* [TEXTE DE LA PAGE]
---+---

Chaque Peuple, chaque Civilisation, chaque État est un grand vaisseau navigant sur les océans de l'Histoire. Menacé des périls et tempêtes, il est un jour ou l'autre drossé sur les récifs. Fatigué de sa plus ou moins longue navigation, il a ses membrures fragilisées par les ans ; ainsi, en leurs temps, l'Empire espagnol et portugais ; ainsi l'Empire français et anglais ; ainsi l'Empire russe...
En ce douloureux moment, paquebot en perdition, équipage et passagers coulent et disparaissent ou, s'accrochant à la vie, sauvent le navire puis le rebaptisent...
Le bateau soviétique heurta les écueils en 1991. Tous s'attelèrent et s'unirent pour sauver leur bâtiment et, malgré les requins venus à la curée pour dépecer et spolier, malgré les rats quittant le bord, ils édifièrent navire neuf, puis baptisèrent leur nouvelle nef du nom de Fédération de Russie, aussi connue comme Russie...

---+---

* [MATÉRIEL RECUEILLI]
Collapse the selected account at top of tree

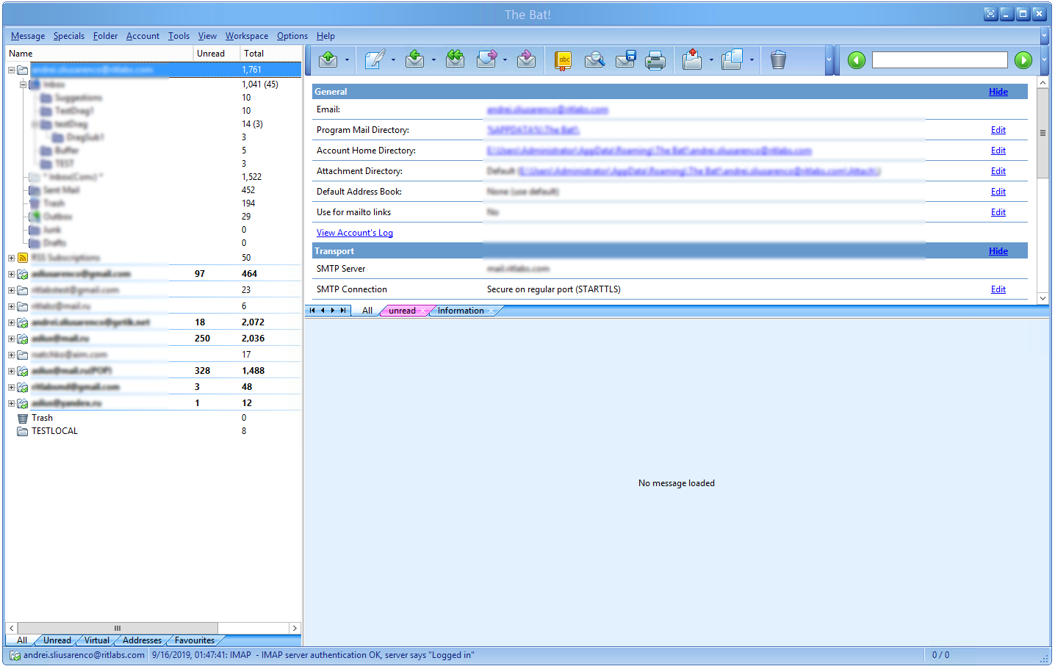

---+---

* [LES CONSIGNES]
A. Répondez à ces questions sur le texte de la page :
(i) À quoi chaque Peuple, chaque Civilisation et chaque État sont-ils comparés ?
(ii) Que font du navire l'équipage et les passagers qui s'accrochent à la vie, une fois qu'ils l'ont sauvé ?
(iii) En quelle année le bateau soviétique heurta-t-il les écueils ?
B. Substituez "vautours" à "requins" dans le texte de la page, puis recopiez le passage en commençant aux mots "Chaque Peuple, chaque" et en vous arrêtant après "connue comme Russie...".
Le matériel n'a aucun lien avec le texte de la page.

* [RÉPONSES À L'EXERCICE]
A.
(i) À un grand vaisseau navigant sur les océans de l'Histoire.
(ii) Ils le rebaptisent.
(iii) En 1991.

B.
Chaque Peuple, chaque Civilisation, chaque État est un grand vaisseau navigant sur les océans de l'Histoire. Menacé des périls et tempêtes, il est un jour ou l'autre drossé sur les récifs. Fatigué de sa plus ou moins longue navigation, il a ses membrures fragilisées par les ans ; ainsi, en leurs temps, l'Empire espagnol et portugais ; ainsi l'Empire français et anglais ; ainsi l'Empire russe...
En ce douloureux moment, paquebot en perdition, équipage et passagers coulent et disparaissent ou, s'accrochant à la vie, sauvent le navire puis le rebaptisent...
Le bateau soviétique heurta les écueils en 1991. Tous s'attelèrent et s'unirent pour sauver leur bâtiment et, malgré les vautours venus à la curée pour dépecer et spolier, malgré les rats quittant le bord, ils édifièrent navire neuf, puis baptisèrent leur nouvelle nef du nom de Fédération de Russie, aussi connue comme Russie...